# Exercise
Find the word "width" in the data, then copy each line where it is found.

☆ ☆ ☆ ☆ ☆ ☆ ☆

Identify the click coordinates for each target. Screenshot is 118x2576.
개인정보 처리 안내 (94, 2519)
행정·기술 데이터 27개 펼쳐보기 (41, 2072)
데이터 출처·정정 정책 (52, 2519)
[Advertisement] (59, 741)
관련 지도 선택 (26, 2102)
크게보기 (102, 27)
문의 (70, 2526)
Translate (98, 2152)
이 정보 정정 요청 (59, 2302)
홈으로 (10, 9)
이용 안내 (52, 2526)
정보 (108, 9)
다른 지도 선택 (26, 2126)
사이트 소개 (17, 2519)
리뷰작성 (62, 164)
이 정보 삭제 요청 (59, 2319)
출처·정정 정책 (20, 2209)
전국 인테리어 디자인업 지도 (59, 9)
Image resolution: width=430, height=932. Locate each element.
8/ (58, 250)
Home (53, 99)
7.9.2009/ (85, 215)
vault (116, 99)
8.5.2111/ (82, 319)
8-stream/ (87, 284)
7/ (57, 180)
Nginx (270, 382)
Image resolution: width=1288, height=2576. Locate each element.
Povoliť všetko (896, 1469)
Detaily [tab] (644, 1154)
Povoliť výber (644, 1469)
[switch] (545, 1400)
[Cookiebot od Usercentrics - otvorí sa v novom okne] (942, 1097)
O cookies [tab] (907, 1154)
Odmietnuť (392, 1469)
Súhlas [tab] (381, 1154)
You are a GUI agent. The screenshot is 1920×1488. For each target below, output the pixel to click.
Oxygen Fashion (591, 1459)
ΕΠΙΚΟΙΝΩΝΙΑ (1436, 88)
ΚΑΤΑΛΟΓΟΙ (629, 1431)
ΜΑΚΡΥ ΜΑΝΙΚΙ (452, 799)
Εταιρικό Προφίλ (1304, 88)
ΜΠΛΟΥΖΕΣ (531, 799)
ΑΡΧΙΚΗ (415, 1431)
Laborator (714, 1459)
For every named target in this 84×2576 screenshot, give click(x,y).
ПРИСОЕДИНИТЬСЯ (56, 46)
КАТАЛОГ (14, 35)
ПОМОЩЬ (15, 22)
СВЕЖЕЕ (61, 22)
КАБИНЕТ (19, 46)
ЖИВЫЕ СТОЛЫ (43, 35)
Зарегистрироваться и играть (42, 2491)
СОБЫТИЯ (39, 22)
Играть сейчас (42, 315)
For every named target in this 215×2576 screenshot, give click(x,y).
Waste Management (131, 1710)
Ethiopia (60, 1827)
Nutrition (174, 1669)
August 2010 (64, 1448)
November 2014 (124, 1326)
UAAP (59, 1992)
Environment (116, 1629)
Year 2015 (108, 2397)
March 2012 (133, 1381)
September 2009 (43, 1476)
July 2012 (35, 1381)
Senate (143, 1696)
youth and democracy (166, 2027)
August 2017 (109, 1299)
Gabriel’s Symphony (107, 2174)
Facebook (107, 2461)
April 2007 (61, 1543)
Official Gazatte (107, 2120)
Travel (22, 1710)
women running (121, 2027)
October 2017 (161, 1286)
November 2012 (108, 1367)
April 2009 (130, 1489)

☆ ☆ ☆ ☆ ☆ ☆ ☆

# Completed exercise
Image resolution: width=430, height=932. Locate each element.
Image resolution: width=1288, height=2576. Locate each element.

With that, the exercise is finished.